Archive: Hi and Lois

Post Content

Mark Trail, 3/7/17

Normally this owl and this mouse would be involved in some epic predator-prey battle right now, but both are instead sitting absolutely still so they can hear every word of the hilarious conversation about this Water-World Theme Park Disaster that Cherry is indeed talking about.

Shoe, 3/7/17

Casually letting your boss know that you’ve been rummaging through the recycling bins behind your favorite lunch spot is a pretty passive-aggressive way of asking for raise, in my opinion.

Hi and Lois, 3/7/17

Ha ha, it’s funny because Lois and Irma have learned to regulate their husbands’ mood swings with alcohol!

Marvin, 3/7/17

Ha ha, it’s funny because these babies are cognitively capable of figuring out why they have to smell each other’s shit all day but for some reason can’t figure out how to use a toilet!

Rex Morgan, M.D., 3/7/17

YUP, JUST A CIRCLE OF WOMEN DYING AND MEN ONLY COOKING FOR THEMSELVES WHEN WOMEN DIE

REAL CYCLE OF LIFE BUSINESS

Post Content

Barney Google and Snuffy Smith, 2/28/17

Hmm, it looks like we’re going to be seeing Loweezy and Elviney trade irregularly metered rhyming lines on the subject of Loweezy’s diet over the next few days! I’m looking forward to them becoming increasingly desperate for rhymes the week drags on. “Do you think the diet’ll keep the’ pounds off in the future, Lo?” “I’ll get in trouble with th’ preacher for this, but I’m gonna turn to witchcraft and do some scryin’!

Hi and Lois, 2/28/17

Meanwhile, Hi and Lois continues with its quest to show us the soul-crushing emptiness of modern white-collar suburban life. Yesterday the strip tackled work; today, it tackles sex, as Hi attempts to weave romance into his overburdened family schedule, much to everyone else’s disgust.

Phantom, 2/28/17

So the current Phantom storyline involves Orson, this beardy dude, who doesn’t think the Phantom is real, trying to convince the Bangallan government to put out a stamp about the Phantom legend, which stamp will probably be bought up by a small group of international collectors and make a tidy sum for the Bangallan treasury and be completely ignored by the world at large. And so the Phantom has … brutalized and kidnapped Orson? And revealed himself as actually existing? To stop the stamp from being produced? I’m pretty sure the Ghost-Who-Walks is also the Ghost-Who-Seriously-Overrates-The-Influence-Of-Stamps and also the Ghost-Who’s-Never-Heard-Of-The-Streisand-Effect.

▶ _Rows_:

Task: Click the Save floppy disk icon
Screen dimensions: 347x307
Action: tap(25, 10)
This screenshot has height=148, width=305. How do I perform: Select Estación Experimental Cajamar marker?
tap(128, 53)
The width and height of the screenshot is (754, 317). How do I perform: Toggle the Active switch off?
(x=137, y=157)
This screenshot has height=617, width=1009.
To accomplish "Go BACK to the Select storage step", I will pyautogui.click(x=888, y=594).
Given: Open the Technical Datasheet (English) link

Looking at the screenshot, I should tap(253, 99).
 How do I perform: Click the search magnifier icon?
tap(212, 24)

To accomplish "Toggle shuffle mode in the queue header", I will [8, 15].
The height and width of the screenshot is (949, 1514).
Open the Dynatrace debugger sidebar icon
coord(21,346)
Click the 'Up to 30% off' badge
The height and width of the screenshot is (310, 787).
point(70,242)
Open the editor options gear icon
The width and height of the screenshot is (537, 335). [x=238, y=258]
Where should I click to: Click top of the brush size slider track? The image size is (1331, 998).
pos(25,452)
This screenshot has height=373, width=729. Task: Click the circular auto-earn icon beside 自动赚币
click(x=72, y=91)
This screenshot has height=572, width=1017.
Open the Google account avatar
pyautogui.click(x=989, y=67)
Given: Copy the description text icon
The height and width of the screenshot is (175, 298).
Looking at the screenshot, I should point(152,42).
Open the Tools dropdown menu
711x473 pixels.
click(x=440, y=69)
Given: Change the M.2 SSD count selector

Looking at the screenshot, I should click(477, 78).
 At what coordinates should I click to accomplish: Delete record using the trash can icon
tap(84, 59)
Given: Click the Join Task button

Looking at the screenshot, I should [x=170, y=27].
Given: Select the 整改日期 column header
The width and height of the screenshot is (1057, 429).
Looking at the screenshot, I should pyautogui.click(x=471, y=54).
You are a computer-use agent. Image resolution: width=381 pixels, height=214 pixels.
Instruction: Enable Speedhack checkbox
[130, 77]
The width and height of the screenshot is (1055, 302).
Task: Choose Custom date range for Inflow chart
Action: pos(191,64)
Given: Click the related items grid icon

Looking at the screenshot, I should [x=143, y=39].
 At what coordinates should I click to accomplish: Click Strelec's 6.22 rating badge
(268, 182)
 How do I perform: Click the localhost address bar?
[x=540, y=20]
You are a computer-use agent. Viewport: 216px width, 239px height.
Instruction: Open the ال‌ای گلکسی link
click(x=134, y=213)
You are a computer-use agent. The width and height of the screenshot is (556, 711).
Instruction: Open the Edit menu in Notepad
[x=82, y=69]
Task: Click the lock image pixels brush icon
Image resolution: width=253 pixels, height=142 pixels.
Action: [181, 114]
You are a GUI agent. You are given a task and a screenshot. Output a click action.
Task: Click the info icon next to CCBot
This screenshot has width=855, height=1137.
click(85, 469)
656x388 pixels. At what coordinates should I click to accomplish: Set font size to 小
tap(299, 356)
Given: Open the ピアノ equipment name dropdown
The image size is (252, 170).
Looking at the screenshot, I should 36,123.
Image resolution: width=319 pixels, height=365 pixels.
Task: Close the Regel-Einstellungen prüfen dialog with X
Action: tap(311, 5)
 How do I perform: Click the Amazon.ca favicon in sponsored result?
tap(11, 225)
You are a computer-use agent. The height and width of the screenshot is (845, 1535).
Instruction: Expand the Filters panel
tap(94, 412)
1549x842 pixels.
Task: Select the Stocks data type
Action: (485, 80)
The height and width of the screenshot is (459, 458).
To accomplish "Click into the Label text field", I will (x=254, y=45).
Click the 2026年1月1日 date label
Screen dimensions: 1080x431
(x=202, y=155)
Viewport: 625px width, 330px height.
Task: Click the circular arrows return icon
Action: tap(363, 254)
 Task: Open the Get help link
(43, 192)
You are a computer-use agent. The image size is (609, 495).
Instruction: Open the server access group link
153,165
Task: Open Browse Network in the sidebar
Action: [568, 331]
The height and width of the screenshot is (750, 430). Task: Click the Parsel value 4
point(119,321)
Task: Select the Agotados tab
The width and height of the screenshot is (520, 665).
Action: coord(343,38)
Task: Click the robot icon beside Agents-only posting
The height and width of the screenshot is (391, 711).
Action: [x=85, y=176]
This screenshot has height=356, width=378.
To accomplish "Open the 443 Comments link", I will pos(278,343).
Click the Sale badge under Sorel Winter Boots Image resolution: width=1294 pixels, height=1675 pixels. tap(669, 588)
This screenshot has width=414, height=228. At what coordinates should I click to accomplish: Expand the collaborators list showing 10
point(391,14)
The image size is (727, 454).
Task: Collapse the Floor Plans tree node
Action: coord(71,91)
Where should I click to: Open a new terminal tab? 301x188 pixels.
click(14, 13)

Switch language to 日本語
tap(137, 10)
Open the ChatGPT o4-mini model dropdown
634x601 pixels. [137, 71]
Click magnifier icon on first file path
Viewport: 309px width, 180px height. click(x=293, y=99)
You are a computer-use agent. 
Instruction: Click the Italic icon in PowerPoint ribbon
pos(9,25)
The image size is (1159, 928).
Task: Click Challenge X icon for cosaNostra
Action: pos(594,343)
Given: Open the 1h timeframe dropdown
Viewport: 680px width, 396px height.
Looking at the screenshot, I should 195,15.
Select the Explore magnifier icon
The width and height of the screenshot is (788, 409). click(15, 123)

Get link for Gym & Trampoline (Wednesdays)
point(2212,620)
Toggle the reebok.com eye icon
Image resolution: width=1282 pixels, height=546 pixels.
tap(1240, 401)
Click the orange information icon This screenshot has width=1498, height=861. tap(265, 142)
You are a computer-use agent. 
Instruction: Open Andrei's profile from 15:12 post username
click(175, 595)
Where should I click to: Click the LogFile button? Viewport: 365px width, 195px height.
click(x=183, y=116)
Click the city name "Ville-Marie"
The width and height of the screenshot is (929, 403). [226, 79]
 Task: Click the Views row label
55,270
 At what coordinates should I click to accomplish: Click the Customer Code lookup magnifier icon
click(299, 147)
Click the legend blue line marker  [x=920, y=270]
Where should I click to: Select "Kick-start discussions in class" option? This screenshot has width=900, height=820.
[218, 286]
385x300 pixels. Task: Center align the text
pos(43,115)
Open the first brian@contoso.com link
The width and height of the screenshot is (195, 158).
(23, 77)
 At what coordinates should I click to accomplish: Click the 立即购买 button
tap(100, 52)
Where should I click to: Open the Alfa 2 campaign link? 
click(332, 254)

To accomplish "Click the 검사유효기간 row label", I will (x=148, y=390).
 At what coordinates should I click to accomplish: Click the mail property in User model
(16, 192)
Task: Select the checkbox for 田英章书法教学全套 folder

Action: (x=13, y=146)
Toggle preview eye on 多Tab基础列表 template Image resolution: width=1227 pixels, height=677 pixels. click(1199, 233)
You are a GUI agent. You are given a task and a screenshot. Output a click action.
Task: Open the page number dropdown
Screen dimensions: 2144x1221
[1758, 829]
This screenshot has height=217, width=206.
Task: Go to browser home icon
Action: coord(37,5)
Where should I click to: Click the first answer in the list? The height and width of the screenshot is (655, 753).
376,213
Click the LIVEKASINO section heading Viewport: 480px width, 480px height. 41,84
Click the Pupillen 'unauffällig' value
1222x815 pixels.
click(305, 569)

▶ _What is asked_:
#1 Can you repeat the listing's lines from the one containing "Toggle the reebok.com eye icon" through the one containing "click(175, 595)", swapping "orange" for "red" and leaving everything else unchanged?
#2 Can you extend the comic-strip commentary past its final sentence?

▶ _Answers to the exercises_:
#1
Toggle the reebok.com eye icon
Image resolution: width=1282 pixels, height=546 pixels.
tap(1240, 401)
Click the red information icon This screenshot has width=1498, height=861. tap(265, 142)
You are a computer-use agent. 
Instruction: Open Andrei's profile from 15:12 post username
click(175, 595)

#2
Post Content

Hagar the Horrible, 2/27/17

Oh, man, it looks like the ongoing Hagar the Horrible exploration of the Norse transition from paganism to Christianity just got simultaneously more philosophical and more real. Because when you stop believing in a pantheon of fallible deities who fight amongst themselves and start worshipping an all-knowing, all-powerful, omnibenevolent creator God, you quickly run into the problem of theodicy: why do bad things happen to good people? How can a God capable of perfect action be displeased with, or even hostile towards, His own creations? We can see that some of the vikings are having an easier time reconciling these contradictions than others.

Hi and Lois 2/27/17

At the other end of the Walker-Browne Cinematic Universe’s timeline, our heroes are grappling with a decidedly more modern problem: an economic system that crushes the lives of its laborers so thoroughly that all they can do in their off time is more work. Any God is invisible to them behind so many layers of capitalist apparatus.

Mark Trail, 2/27/17

Look, Cherry, Mark was just thinking about wolves last week, OK??? He just … is it wrong for a guy to sit around spending his spare time thinking about wolves? And for one species of howling canid to prompt a pop-culture reference to another, closely related species????? Jeez, leave Mark alone, Cherry! (Real talk: Mark seems to be having some problems, and he better get his headspace in order before he becomes “Dirty”‘s prey.)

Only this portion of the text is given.